El cabestro furioso
Daban las seis y media de la mañana. La calle Estafeta era no tanto un hervidero como una fritanga de gente. De haber aterrizado de nuevas, se diría que aquel tumulto de acentos, idiomas y vestimentas pertenecía a otros lugares. Como si se tratara del rodaje de una película independiente, el que mejor vocalizaba no estaba. No tenía papel. El adoquinado quedaba adherido a las suelas de los zapatos con la prontitud con que las lenguas se negaban a bajar del paladar. "¿Los toros... aquí?", preguntaba un extranjero en un esfuerzo titánico por sacudirse las huellas de una noche eterna. "Sí señor, por aquí y... a correr". La respuesta la servía un nativo que en ademán políglota movía brazos y antebrazos en rítmicos caracoleos propios de un remero del Volga. Los había de Wisconsin, de Cincinatti, de Wichita y un señor de casi dos metros embadurnado de vino sanguíneo y costroso que no podía hacer nada por disimular su procedencia: ése provenía directamente de OK Corral. La mañana, en definitiva, se anunciaba del revés. La primera noche sanferminera había sido larga. Hora y media más tarde, a las ocho en punto, todo lucía aseado y bien dispuesto. Sin embargo, los estragos de una madrugada de farra tenían que pasar factura y así lo hicieron.
En los corrales de Santo Domingo habían dormido toros del Marqués de Domecq. Ésos eran los nuevos, los que no conocían en qué consistía eso del encierro. Para ellos fue su primera y última visita a Pamplona. A su lado, los cabestros. Éstos, no. Éstos, como los más conspicuos de los corredores, se las saben todas. Por saber, también son expertos en lo que significa la primera noche en fiestas. Sobre todo, uno de ellos: el cabestro furioso.
Resaca
Por las pintas -cornalón, arrogante y con el pelaje manchado y desparejo- se le adivinaba una resaca de importancia. Apenas sonó el cohete, la manada corría en piña camino de la plaza del Ayuntamiento. Fue alcanzar la curva de Mercaderes, primer resbalón, y el manso berrendo que probaba su mal guisado en las carnes del primer mozo. Un susto, no más. Los tres toros que perdieron el equilibrio quedaban rezagados. Poco antes de llegar a la curva de Estafeta, el buey ya no aguantaba más: el dolor de cabeza le llegaba a la punta del cuerno.
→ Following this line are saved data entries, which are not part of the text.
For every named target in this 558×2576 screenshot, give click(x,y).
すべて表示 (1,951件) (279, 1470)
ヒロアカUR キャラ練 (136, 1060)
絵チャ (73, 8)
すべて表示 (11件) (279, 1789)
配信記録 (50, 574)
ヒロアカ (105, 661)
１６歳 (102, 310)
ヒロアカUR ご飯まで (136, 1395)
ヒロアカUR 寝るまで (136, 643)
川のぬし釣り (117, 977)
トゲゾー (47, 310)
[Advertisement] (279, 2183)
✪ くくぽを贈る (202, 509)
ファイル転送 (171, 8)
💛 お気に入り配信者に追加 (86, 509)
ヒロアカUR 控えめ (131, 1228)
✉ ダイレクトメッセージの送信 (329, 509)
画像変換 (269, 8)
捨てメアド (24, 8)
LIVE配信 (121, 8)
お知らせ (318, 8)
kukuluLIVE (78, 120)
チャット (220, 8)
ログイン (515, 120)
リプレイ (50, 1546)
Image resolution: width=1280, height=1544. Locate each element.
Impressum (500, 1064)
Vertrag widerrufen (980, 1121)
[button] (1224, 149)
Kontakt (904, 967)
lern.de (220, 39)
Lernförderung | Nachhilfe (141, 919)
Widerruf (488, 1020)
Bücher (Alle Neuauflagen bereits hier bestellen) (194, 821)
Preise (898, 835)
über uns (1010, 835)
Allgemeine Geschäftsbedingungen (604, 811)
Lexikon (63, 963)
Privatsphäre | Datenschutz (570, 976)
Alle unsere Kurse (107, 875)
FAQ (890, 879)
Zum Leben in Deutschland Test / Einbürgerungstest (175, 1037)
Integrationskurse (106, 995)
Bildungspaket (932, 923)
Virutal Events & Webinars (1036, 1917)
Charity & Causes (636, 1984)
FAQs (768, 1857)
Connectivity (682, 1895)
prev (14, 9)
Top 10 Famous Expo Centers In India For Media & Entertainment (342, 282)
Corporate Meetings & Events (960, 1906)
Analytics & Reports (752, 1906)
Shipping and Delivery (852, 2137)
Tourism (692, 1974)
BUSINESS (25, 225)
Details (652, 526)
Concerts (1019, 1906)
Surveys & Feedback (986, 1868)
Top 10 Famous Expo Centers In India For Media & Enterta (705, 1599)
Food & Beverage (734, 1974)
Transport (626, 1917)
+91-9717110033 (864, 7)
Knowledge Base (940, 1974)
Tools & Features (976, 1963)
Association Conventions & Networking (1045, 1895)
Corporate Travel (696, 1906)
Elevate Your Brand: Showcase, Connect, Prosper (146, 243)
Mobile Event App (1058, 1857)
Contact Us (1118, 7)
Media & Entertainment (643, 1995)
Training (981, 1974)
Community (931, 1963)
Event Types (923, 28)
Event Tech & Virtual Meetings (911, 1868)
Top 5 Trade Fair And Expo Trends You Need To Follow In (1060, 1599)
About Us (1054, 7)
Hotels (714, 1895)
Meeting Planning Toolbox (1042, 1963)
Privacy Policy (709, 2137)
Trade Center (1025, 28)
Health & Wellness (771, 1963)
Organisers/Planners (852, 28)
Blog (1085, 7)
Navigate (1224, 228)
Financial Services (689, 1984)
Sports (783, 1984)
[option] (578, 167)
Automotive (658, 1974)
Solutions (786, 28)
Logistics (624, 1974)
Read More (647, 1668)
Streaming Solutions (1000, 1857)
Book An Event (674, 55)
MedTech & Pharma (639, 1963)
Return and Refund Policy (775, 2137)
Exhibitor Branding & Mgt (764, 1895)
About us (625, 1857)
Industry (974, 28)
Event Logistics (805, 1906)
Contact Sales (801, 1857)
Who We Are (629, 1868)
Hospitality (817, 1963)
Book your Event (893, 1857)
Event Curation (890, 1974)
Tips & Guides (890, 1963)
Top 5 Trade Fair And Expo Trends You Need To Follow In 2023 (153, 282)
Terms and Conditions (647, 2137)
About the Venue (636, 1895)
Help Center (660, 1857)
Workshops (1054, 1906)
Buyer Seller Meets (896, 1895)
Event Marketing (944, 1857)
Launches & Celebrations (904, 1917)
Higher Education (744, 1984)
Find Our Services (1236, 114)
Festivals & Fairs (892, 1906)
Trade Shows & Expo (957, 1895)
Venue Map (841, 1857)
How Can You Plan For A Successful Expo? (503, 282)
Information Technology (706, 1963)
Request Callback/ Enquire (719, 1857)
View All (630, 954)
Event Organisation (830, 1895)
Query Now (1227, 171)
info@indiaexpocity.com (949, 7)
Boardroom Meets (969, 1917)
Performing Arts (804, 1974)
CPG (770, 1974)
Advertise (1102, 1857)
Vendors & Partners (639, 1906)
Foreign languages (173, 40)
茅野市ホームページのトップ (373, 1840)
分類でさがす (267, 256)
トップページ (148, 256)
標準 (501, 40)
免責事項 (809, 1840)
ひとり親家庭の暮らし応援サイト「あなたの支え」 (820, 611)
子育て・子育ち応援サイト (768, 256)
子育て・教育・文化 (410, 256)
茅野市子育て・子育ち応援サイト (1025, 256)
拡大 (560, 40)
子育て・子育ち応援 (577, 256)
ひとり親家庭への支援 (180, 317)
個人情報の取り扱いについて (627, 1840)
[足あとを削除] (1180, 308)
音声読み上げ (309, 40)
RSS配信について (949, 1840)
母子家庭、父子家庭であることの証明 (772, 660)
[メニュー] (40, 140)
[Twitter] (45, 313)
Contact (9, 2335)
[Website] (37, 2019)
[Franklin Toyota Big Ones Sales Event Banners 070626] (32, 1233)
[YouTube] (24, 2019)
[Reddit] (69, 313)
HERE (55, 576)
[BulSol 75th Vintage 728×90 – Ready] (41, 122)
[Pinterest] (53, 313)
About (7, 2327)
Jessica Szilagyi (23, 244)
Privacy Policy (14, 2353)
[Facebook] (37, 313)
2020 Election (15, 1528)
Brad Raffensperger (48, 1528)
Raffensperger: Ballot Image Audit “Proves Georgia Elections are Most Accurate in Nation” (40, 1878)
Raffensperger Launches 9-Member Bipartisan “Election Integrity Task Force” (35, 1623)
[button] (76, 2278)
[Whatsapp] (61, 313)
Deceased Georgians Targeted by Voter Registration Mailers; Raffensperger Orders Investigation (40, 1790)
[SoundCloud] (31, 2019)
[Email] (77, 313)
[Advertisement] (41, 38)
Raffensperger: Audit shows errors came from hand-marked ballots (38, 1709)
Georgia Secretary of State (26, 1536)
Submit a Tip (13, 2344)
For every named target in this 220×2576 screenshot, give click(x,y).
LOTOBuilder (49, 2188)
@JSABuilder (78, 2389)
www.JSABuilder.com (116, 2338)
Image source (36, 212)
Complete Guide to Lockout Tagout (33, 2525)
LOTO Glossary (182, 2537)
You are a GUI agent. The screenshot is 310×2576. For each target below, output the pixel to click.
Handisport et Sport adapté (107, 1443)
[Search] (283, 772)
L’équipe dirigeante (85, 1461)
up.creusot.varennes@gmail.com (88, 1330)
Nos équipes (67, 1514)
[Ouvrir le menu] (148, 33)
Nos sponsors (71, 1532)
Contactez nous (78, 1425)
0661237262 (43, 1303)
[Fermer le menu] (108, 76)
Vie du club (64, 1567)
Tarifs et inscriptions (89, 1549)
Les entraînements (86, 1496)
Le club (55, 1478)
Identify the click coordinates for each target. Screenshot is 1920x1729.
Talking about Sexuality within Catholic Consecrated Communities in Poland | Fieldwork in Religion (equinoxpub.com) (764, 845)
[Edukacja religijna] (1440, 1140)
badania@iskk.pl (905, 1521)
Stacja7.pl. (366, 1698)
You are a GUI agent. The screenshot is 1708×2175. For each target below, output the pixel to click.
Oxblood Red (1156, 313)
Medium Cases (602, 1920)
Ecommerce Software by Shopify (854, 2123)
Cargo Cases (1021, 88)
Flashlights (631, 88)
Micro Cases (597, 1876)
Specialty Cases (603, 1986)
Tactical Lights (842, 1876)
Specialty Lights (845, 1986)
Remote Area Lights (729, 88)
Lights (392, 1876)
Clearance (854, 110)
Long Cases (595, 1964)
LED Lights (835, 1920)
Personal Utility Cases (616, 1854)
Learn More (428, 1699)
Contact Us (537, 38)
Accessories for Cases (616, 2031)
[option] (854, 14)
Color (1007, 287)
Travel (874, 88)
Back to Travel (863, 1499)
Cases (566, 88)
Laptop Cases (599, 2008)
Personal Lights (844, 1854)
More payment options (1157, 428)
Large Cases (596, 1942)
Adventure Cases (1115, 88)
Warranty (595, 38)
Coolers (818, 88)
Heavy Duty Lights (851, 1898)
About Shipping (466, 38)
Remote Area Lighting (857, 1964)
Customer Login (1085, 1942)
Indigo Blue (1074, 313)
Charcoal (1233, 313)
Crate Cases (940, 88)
Y de ello se dio perfecta cuenta el joven que tuvo a mal pagar la cuenta. El cabestro no se limitó a arrollar. Como si se tratara de un bravo burel, apenas sintió en la testuz el cuerpo del corredor, levantó la cabeza y se sacudió el peso en ademán defensivo. El corredor, al suelo. La cosa se quedó en pronóstico menos grave. Segundo susto a cargo del cabestro furioso y resacoso.
En la larga recta que conduce a la curva de Telefónica a través de la bajada de Javier, por fin, se pudieron ver carreras de alta precisión: mozos que, aprovechando los muchos huecos dejados por una manada partida en tres, medían con arrojo, pulcritud y justa distancia el galope retador de los de Domecq. Fieles a la tradición que abastece su divisa, los astados derrotaban contra el vallado y miraban fijos los cuerpos que les salían al paso.
Al final, carreras limpias, recorrido rápido (poco más de tres minutos) y una queja: "La valla se ha abierto muy tarde, cuando faltaban dos minutos para el cohete. Eso ha hecho que la carrera para situarte se juntara con la carrera delante del toro. Imposible". El lamento lo formula Jota y lo subscribe su cuadrilla al completo.
Se acabó el primer encierro y a su paso seis contusionados, un cabestro cabreado y el de O.K. Corral que no daba crédito: "¿Cuándo vuelven a pasar los toros?".